*** Opening of DATA PROVIDED ***

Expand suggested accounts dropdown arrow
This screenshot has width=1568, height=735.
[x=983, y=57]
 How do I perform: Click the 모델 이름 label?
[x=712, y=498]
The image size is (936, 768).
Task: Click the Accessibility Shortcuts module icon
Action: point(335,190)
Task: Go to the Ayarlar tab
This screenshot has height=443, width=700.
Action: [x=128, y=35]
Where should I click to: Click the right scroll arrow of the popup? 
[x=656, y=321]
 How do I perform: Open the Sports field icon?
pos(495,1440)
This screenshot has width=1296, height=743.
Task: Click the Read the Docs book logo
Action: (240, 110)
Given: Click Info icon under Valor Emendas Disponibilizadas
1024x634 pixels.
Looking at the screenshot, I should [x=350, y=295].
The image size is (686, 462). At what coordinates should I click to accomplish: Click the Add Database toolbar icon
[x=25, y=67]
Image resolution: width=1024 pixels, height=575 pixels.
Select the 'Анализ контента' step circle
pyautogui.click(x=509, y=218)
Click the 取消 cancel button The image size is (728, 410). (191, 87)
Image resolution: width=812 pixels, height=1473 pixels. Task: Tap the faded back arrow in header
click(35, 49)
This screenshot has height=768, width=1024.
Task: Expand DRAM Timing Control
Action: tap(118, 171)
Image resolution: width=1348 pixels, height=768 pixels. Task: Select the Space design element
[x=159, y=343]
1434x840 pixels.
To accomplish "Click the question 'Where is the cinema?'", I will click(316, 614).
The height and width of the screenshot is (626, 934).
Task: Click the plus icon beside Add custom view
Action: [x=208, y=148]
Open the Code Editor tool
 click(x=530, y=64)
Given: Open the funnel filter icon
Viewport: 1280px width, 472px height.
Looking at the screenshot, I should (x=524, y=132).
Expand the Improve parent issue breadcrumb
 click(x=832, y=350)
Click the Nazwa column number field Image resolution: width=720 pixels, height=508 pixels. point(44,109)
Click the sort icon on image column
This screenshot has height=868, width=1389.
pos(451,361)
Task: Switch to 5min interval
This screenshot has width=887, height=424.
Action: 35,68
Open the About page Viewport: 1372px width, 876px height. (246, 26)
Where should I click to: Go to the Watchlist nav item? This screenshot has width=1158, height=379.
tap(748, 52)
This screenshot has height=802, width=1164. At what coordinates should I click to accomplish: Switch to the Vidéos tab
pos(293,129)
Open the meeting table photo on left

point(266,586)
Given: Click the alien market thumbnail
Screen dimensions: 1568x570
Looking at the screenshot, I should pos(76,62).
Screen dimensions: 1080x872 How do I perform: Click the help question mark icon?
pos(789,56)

*** Close of DATA PROVIDED ***

WORK REQUIRED = Where does the word "Given" appear in the records above? Return every line that holds it.

ANSWER BOX =
Given: Click Info icon under Valor Emendas Disponibilizadas
Given: Open the funnel filter icon
Given: Click the alien market thumbnail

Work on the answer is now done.